> _Tasks and exercises_
(1) Name the four paintings of Fort Langley listed in the article about Vojislav Morosan.
(2) In the records below, swap "orange" for "green" and leave everything else unchanged.

==== Page text

Before his death in 2008, artist Vojislav Morosan spent four decades travelling across Canada and parts of the United States painting historic communities, capturing them in a moment in time.
Working on location using oil or watercolours Vojislav painted more than 1,000 pieces, which focused on public buildings and subjects in cities and rural areas, methodically reproducing the detail of each community that drew his attention – including historic Fort Langley.
Now, his wife Norma Morosan, wants to return his paintings to the communities that inspired them.
“He absolutely adored the history,” she said.
“He wouldn’t have painted it if he wasn’t so fascinated by it.”
Vojislav visited Langley 20 years ago, where he captured several historic landmarks in Fort Langley.
“He would take me there and he would show me,” Norma recalled. “He did four paintings of Fort Langley itself and he did one of the [Spirit of the] Skeena [aircraft] over at the airport.”
The four paintings are titled ‘CN Station’, ‘Wendel’s Books’, ‘Anglican Church’, and ‘Main Street’, which captures a red classic truck on a Fort Langley street.
And that painting, Norma says, sold immediately when the owner of the vehicle recognized his classic truck depicted in the piece.

========
==== Record extracts

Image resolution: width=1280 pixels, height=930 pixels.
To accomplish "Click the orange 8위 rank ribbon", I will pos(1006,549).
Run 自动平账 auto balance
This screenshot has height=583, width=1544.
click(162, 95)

========

> _Solutions_
(1)
- CN Station
- Wendel's Books
- Anglican Church
- Main Street

(2)
Image resolution: width=1280 pixels, height=930 pixels.
To accomplish "Click the green 8위 rank ribbon", I will pos(1006,549).
Run 自动平账 auto balance
This screenshot has height=583, width=1544.
click(162, 95)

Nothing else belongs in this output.